Single out the lines of the material that contain "computer" and copy them.
[DATA SECTION — start]
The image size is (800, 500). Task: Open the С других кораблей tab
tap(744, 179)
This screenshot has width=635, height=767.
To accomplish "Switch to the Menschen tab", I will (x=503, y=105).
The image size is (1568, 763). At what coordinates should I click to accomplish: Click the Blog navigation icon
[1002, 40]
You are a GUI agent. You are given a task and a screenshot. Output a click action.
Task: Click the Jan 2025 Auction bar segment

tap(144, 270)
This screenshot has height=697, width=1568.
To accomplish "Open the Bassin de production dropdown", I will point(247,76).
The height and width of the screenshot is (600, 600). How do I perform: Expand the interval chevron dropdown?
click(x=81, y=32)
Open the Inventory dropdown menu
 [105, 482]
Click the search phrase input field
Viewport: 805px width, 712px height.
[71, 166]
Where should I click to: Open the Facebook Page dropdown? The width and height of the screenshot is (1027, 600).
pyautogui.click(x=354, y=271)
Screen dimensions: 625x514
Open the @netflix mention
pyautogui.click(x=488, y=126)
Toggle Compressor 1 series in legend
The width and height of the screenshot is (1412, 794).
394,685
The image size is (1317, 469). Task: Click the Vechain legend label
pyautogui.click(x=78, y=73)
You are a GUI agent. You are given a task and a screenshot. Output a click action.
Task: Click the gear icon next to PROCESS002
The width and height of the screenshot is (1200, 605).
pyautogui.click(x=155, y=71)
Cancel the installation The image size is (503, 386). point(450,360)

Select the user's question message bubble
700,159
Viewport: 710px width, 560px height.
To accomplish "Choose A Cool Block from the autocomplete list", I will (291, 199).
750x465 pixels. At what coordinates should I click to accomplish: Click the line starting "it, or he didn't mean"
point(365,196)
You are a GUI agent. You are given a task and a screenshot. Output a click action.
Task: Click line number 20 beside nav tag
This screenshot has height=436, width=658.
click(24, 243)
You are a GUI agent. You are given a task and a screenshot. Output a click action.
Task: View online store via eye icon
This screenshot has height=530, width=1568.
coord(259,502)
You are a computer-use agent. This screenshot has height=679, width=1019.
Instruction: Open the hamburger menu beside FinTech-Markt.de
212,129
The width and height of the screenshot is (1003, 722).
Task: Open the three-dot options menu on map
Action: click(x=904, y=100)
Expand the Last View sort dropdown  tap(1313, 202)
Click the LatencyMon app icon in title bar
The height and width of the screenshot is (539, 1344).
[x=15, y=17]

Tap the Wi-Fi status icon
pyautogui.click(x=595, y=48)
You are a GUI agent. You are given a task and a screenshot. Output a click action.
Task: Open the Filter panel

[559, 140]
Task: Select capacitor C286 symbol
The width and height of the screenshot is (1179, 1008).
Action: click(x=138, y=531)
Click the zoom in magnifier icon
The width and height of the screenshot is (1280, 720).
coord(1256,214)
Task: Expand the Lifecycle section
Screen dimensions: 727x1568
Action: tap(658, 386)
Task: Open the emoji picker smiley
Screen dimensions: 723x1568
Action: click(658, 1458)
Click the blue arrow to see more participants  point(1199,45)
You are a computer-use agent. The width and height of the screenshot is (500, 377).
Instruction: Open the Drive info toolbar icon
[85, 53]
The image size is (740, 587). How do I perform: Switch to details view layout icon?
[DATA SECTION — finish]
_OUTPUT OF THE TASK_
You are a computer-use agent. This screenshot has height=679, width=1019.
You are a computer-use agent. The width and height of the screenshot is (500, 377).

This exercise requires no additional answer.